- Text provided -
━━━━━━━━━━━━━━━━━━━━

Tuesday, July 26, 2011

Caveat Lectorem

Is it because I never spoke them out back then that they return to haunt me know? Or is it that God was that dam that kept this flood in check? Because I suddenly find myself disenchanted with this moment. The present presents no allure for me. I yearn for my tender years. And the dreams of those tender years.

I understand what it is to be fortunate. I say fortunate because I’m not sure anymore whether what I’ve had these many years has been success. Success is hard-won. It’s sweat and blood. And I’ve never given that. All I have been is fortunate. Deity has beaten a path for me and bid me walk. But now Deity and I have parted ways, and I feel my fortunes waning.

━━━━━━━━━━━━━━━━━━━━

- Recorded data -
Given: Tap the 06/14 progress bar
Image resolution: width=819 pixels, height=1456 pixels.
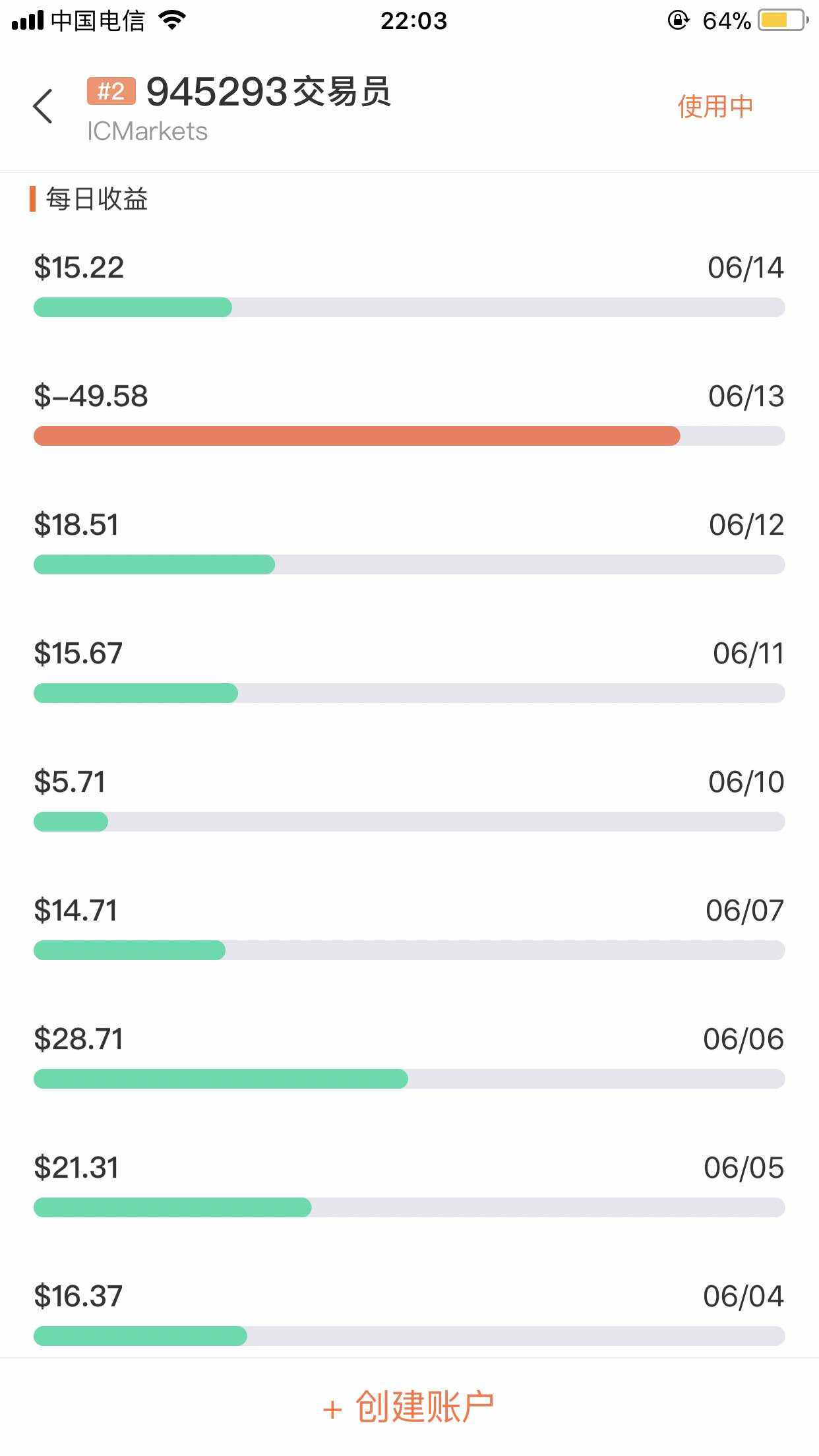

━━━━━━━━━━━━━━━━━━━━

- Exercise requirements -
- a) In the blog post "Caveat Lectorem," how does the writer describe success?
- b) Go on with the blog post "Caveat Lectorem," picking up after its last sentence.

- Exercise responses -
- a) Success is hard-won: it's sweat and blood.

- b)
I understand what it is to be fortunate. I have schooled in the finest institutions this republic has to offer. I have easily blazed a trail through every obstacle. There has not been an exam I did not leave dazed in my wake. Even math- my age old nemesis- has tasted the keen edge of this mind. The cut was not as deep, but my sword tasted blood nonetheless. And it was sweet. But that was then…

Perhaps it is because I am finally learning failure –or shall I say misfortune- that I find myself running back to those tender years when I could sit under the azure skies day-dreaming, and rise content, hours later. Achievement back then was as simple as building castles in the air. But now I find myself challenged to give blood and sweat in exchange for reward, and I fall short. And so I resort to reminiscing about that age of innocence. I attempt to make myself feel like I am still worth these opportunities accorded me; that I still possess that sterling intellect of yore. That perhaps it is not me but my lack of interest in it all that is turning me into this lacklustre carefree student that I have become. That perhaps I followed the wrong path. “I should have pursued my dreams,” I say every time I fail to turn up anything up to scratch. And thus I delude myself. Thus I keep myself shielded from bearing that responsibility that is all too clearly my burden: I have let myself, my family and those who granted me this particular honour down. I am no more than a has-been who still hopes to coast on the glory of his former years. And that cannot be.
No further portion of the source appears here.